If you have it all on the route domain and, Brian you know this, if it gets a penalty its gonna affect all of the locations because you just have location pages on that domain. So, I understand wanting to save money and be more efficient with the set up and being able to do it all underneath one domain, if that's what you mean Brian, but again, I always try to mitigate or reduce my risk significantly by separating my assets on individual sub domains. And that's only because I don't wanna lose- and again this is just like I was talking about on Hump Day Hangouts today with the video spam questions about a hundred videos on one channel, or thirty videos on three channels, it's up to you.

If you lose one channel with a hundred videos, you've lost your entire campaign. If you lose one channel that has thirty videos and you've still got two other channels with sixty videos, then you've lost one third of your campaign. If you've got fifty channels with two videos per, you have to lose a lot of damn channels to have a significant impact on your campaign. Does that make sense?

So, that's the same way I feel about my legend stuff. I always try to mitigate my risks. Now, once I get over about twelve locations, having individual sub domains does become a management pain in the ass, there's no question. But again, it's depending on- you've got to balance what's more important to you. For me, its protecting my assets. So, it's up to you. What is your tolerance level?

What Are Your Thoughts About Working With New Business That Have No Idea What They Are Doing?

(Provided information)

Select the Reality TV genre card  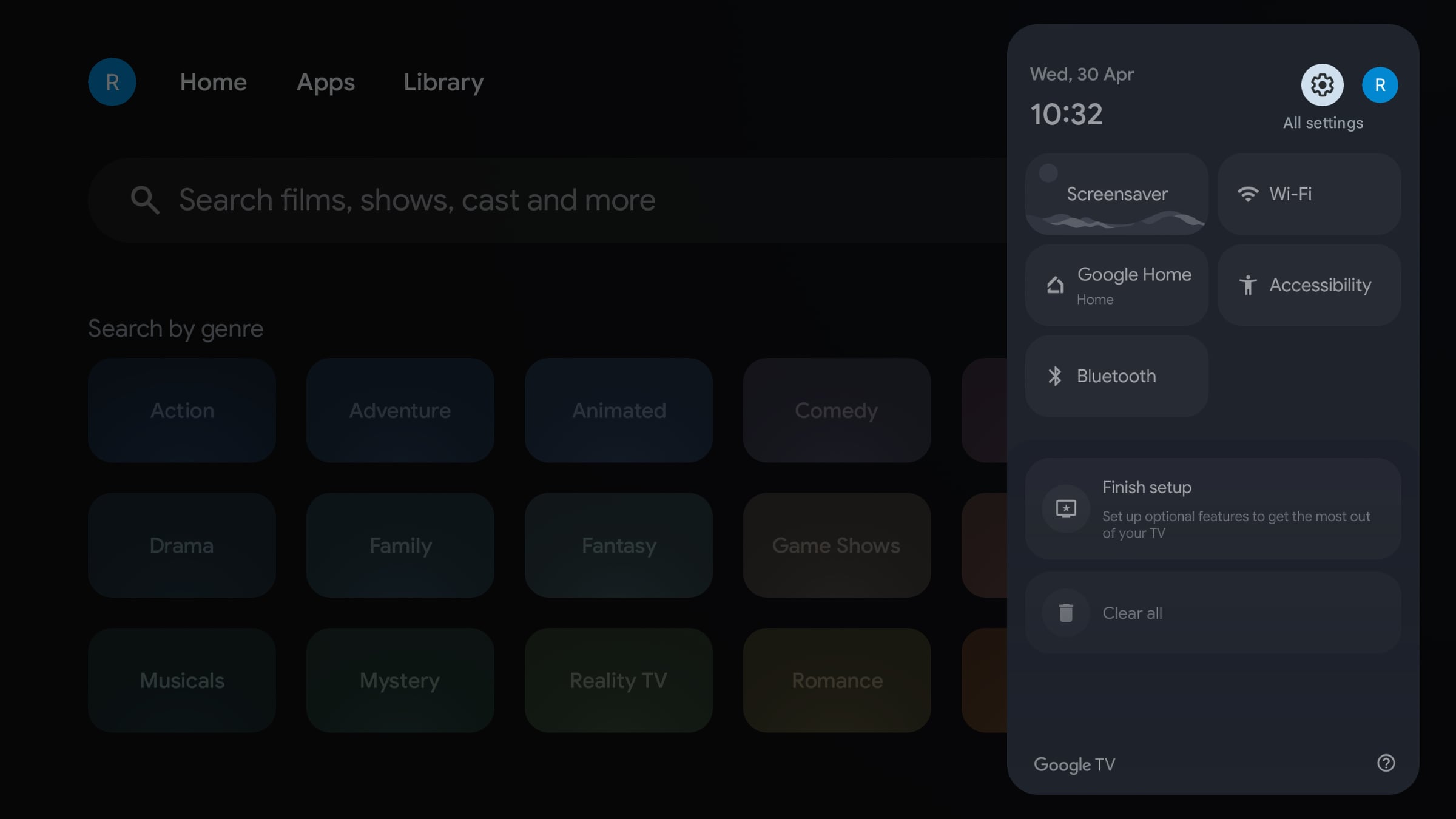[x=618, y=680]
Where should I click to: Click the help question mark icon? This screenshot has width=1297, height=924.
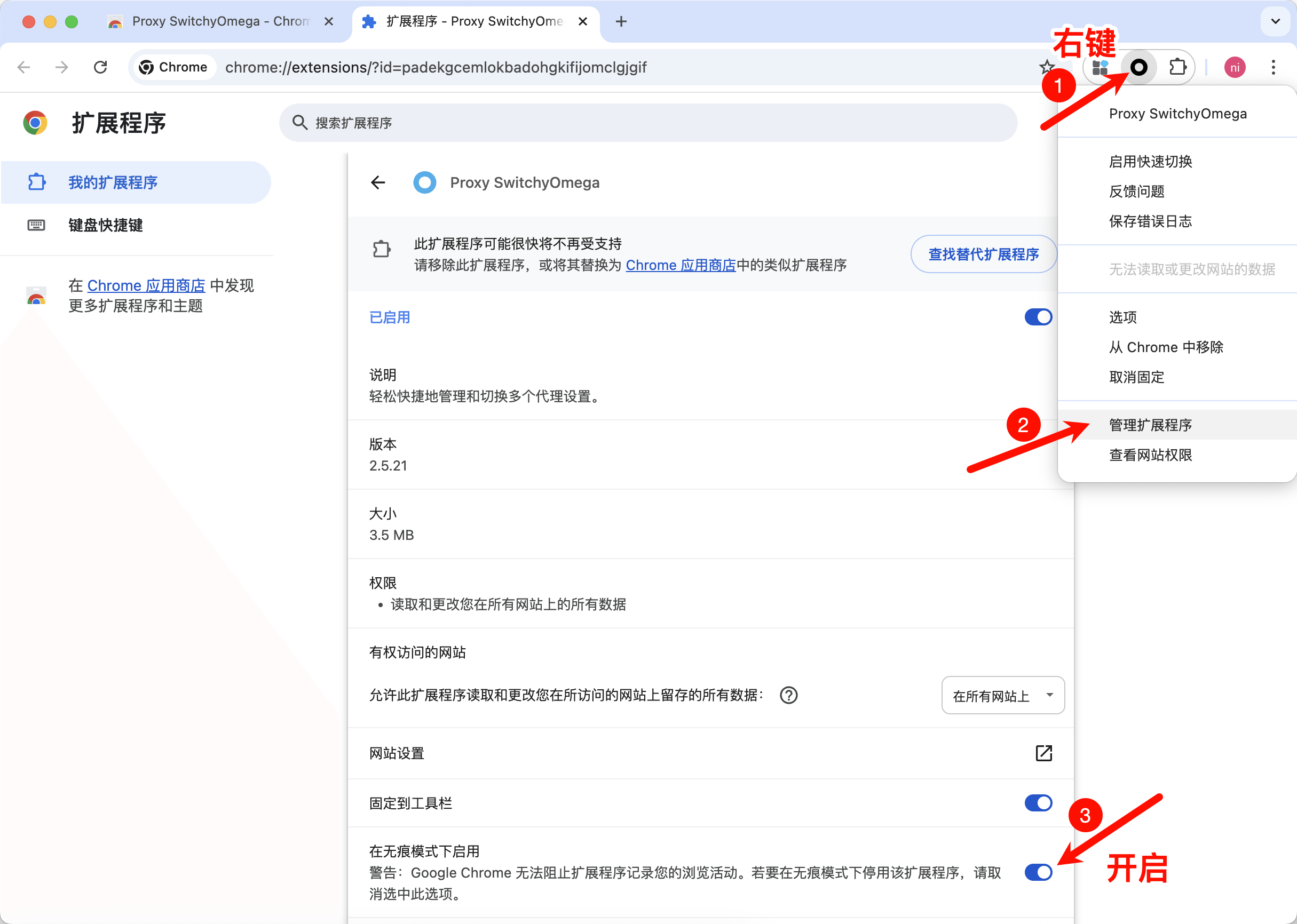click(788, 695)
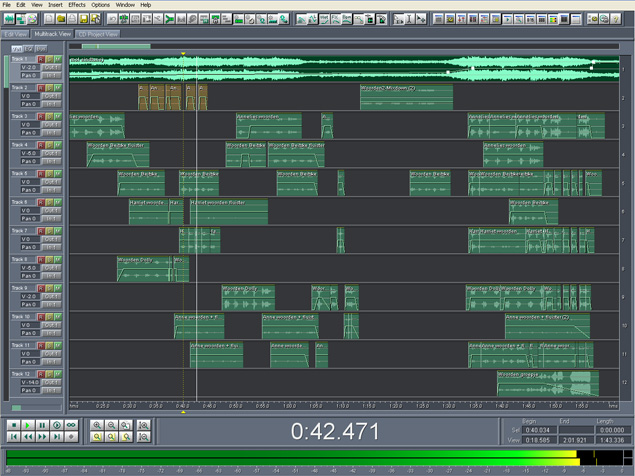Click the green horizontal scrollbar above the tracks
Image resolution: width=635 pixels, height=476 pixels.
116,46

* * *

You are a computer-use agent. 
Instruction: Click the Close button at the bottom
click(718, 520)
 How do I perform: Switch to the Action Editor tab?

* * *

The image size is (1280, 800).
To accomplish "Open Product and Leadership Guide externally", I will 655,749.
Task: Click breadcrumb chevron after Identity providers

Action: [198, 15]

(Work instructions)
(A) In the passage on spreading risk across sub domains, rewrite the stretch from "If you lose one channel with" through "They Are Doing?", swapping "campaign" for "project".
(B) Write the next part of the passage on spreading risk across sub domains, picking up after its final line.

(Outputs by task)
(A)
If you lose one channel with a hundred videos, you've lost your entire project. If you lose one channel that has thirty videos and you've still got two other channels with sixty videos, then you've lost one third of your project. If you've got fifty channels with two videos per, you have to lose a lot of damn channels to have a significant impact on your project. Does that make sense?

So, that's the same way I feel about my legend stuff. I always try to mitigate my risks. Now, once I get over about twelve locations, having individual sub domains does become a management pain in the ass, there's no question. But again, it's depending on- you've got to balance what's more important to you. For me, its protecting my assets. So, it's up to you. What is your tolerance level?

What Are Your Thoughts About Working With New Business That Have No Idea What They Are Doing?

(B)
Walt's up. We've got about ten minutes guys He says, “This question is from the Youtube channel chat. Thought I would put it over here, you can thank me later. Brian, what are thoughts about working with new businesses that have no idea what they are doing? Do you bother trying to teach them how to market their business online? Or do you just move on? My answer, if you can bill them for your training time, which you should, then go for it. You'll be a hero in their mind. Otherwise, just move on.”

Yeah, Walt I agree with you in part. There's nothing wrong with your answer, absolutely. Guys, this is just my opinion. But, what I do with my video email stuff, when I pitch a prospect, I give a video email and I explain everything in a video email, to explain what it is I would do and why it's important for their business. And, that pretty much explains everything.

And I do that all at- like again, like the last client that I landed about three weeks ago was a cab company, a taxi cab company. Not something I've ever done before. SEO for a cab company. But, he was a referral from an old client, that's not a client anymore but still, a referral. And so I put together a video doing the same process that video legend system, I shared in video legend gen system guys, it's the exact same process. I still use it now, I've been using it for six years.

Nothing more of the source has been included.